Note that sort will truncate to 10.000 output, if you want more:

sort limit=0
0 Karma

martin_mueller
SplunkTrust
SplunkTrust

I tried both in search and on a dashboard, both work as expected for both sort orders.

If you see something different and sorting doesn't work as expected, do file a bug with support.

0 Karma

martin_mueller
SplunkTrust
SplunkTrust

Are you sure? This works fine:

index=_internal | head 10 | table _time sourcetype | sort + _time

Use 1:n event sampling to get reasonable spaces in your timestamps if the last ten events all have the same.

0 Karma

guilmxm
Influencer

In a table within a view ? Or in search ?
Within a table in a view, sorting by the _time will not work as expected as far as i know

0 Karma

guilmxm
Influencer

I'm looking for an example to illustrate... maybe i'm wrong 🙂

0 Karma

martin_mueller
SplunkTrust
SplunkTrust

This should not be necessary, underneath the UI formatting _time already is an epoch.subsecond value. Restricting this to %s would in fact reduce sortability by discarding the subsecond.

0 Karma

guilmxm
Influencer

It is necessary if the desired output is a table, and not event.
He can always create a field in epochtime with subsecond ("%s.%f") to keep the subsecond accuracy.
_time is in deed already epochtime, but it cannot be used to sort within a table in a view for example.

Sometimes you will want a view with a table (and not event), and some evaluations sorted by the original time or a custom time, therefore it is not appropriated to sort raw events that's right...

0 Karma

jkat54
SplunkTrust
SplunkTrust

Tables don't auto sort to my knowledge. Just add a |sort - _time and that should work. Or maybe you're looking for | sort _time You did mention descending time newest to oldest... So I think you want the positive sort not the negative sort.

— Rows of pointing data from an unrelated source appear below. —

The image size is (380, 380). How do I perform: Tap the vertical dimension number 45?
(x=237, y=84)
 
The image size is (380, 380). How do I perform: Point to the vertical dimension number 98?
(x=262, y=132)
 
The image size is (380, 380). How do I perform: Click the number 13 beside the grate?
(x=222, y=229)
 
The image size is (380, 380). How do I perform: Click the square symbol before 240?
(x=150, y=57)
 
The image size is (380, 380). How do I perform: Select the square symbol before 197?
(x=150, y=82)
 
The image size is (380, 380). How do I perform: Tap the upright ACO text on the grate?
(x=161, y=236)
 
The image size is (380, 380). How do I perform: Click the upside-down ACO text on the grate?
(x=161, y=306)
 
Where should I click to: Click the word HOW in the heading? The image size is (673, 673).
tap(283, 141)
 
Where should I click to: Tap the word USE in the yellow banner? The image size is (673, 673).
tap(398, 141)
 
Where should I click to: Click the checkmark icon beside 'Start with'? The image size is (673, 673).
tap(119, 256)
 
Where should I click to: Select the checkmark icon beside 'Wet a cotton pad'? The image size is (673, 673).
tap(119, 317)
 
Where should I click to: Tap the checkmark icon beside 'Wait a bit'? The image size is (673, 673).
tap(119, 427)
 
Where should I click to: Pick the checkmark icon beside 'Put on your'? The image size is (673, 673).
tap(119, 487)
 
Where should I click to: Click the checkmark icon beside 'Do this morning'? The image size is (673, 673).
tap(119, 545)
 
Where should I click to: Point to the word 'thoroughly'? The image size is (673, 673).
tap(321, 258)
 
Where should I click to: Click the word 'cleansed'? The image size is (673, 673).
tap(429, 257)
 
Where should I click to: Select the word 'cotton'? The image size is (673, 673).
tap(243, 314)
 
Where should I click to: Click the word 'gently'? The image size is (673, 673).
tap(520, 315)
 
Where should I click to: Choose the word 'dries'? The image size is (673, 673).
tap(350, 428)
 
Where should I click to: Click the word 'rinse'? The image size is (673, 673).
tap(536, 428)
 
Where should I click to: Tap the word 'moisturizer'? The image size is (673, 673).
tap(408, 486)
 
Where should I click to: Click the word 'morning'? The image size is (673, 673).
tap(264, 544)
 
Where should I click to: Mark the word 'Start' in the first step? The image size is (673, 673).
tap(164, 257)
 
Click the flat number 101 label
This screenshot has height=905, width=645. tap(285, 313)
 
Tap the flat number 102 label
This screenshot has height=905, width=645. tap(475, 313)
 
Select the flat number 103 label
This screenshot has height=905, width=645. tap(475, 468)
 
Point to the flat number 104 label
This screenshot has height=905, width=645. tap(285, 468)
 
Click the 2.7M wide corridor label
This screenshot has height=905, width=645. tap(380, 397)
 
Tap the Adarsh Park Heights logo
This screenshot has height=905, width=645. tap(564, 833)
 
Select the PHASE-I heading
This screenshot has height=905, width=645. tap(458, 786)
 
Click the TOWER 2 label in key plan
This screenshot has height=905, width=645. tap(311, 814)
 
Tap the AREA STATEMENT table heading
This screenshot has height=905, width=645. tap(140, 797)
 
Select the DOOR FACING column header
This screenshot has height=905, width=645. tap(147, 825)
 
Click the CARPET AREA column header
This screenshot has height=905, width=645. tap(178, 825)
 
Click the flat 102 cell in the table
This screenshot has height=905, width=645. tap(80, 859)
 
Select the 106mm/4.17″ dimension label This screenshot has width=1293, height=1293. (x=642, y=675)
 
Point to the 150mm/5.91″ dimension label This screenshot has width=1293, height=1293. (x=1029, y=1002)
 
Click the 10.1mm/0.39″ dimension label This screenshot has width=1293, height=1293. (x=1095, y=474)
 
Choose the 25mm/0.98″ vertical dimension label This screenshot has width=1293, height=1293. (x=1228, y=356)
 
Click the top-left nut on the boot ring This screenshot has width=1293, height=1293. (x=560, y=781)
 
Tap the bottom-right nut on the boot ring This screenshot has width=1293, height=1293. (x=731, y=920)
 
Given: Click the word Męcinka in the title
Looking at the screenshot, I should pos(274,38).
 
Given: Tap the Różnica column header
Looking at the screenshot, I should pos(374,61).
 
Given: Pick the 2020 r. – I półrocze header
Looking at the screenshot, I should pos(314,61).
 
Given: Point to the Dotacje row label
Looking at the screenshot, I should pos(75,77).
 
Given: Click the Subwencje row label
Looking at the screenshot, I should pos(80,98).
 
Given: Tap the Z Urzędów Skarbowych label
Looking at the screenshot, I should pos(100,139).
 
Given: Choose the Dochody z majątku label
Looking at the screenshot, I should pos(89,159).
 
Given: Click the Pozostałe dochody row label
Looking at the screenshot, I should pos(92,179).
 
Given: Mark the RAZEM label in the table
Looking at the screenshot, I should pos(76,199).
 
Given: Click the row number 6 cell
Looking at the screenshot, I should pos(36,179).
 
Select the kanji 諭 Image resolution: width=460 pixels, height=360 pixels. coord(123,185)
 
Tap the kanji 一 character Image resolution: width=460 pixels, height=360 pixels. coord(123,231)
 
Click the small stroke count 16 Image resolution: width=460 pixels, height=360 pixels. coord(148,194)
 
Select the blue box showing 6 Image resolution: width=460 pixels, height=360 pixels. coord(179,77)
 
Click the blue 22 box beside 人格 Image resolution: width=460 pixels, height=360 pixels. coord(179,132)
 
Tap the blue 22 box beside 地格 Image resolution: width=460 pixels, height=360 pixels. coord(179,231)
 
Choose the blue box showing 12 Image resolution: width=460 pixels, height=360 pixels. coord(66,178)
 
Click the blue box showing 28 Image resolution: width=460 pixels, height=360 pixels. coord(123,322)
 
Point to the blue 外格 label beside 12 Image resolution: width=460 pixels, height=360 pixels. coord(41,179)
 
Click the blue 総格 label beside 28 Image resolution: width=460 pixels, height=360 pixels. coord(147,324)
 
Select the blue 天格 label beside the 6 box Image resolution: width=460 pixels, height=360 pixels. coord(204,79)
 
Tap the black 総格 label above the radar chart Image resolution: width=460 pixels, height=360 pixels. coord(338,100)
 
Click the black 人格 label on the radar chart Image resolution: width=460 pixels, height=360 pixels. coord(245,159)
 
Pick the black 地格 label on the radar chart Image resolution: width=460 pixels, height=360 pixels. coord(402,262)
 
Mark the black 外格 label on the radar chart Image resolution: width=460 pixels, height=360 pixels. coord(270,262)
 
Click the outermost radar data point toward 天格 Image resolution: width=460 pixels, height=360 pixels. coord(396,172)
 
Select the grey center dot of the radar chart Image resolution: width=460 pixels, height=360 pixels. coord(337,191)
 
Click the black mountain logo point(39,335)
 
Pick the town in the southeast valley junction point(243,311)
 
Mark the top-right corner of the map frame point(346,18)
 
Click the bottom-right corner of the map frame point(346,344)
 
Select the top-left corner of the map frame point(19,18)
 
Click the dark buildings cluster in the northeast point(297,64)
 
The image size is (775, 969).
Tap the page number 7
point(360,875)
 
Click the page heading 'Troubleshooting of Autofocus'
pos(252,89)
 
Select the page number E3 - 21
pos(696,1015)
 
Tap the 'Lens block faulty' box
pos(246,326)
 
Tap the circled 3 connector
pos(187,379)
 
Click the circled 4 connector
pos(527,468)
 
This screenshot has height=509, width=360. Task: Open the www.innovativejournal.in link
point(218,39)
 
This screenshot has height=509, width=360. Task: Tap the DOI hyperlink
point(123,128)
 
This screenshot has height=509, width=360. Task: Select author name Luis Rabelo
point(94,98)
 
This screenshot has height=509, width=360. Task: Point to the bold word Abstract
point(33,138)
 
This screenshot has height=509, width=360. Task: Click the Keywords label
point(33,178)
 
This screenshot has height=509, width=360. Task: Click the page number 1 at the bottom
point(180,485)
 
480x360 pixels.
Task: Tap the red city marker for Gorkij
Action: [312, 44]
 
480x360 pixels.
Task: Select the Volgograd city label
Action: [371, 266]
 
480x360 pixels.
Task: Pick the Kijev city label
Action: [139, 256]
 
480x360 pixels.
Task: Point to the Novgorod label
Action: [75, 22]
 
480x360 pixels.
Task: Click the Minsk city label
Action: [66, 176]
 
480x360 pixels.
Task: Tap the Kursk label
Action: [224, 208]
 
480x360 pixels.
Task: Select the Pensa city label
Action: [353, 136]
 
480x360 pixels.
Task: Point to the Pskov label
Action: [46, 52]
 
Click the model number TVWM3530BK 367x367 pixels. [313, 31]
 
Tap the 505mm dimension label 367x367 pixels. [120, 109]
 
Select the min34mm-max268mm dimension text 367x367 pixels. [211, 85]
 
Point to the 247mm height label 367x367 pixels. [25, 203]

The docs specifically say not to use table if you want the internal fields like _time.

http://docs.splunk.com/Documentation/Splunk/6.4.0/SearchReference/Table

 host="*" index=main sourcetype=WwanSignal uid="3F77F61645E8323E205F832212" | table _time deviceName user quality prevQuality prevDuration RSRP RSRQ RSSI SINR SQ lat lon | sort _time

martin_mueller
SplunkTrust
SplunkTrust

Pretty much. table in and of itself doesn't guarantee any sorting. It switches from events to results... events are sorted by Splunk in reverse time order , results can be anything.

jkat54
SplunkTrust
SplunkTrust

switches from events to results is the key then. Thanks Martin!

0 Karma

martin_mueller
SplunkTrust
SplunkTrust

The docs note about not using table for internal fields starting with an underscore doesn't mean you shouldn't use table to display _time.
Instead, you should not do this:

... | timechart count by sourcetype | table _time splunkd

This would drop the hidden timechart field _span that is needed by the charting engine to display the axis labels correctly.

0 Karma

jkat54
SplunkTrust
SplunkTrust

That makes more sense. Frankly I was surprised to see the new docs on table. I rarely if at all look at documents for the table command and I was pleasantly surprised to see the new format of docs etc. I read the cautionary statement wrong and thought it was new to 6.4 but I also see it in previous versions too.

So my final answer is the | sort _time

0 Karma

jkat54
SplunkTrust
SplunkTrust

Are my thoughts correct in that I beleive the op is getting out of order results due to an index cluster or multiple indexers returning results and the table command is just presenting them as they arrived at the search heads and in the order they were received?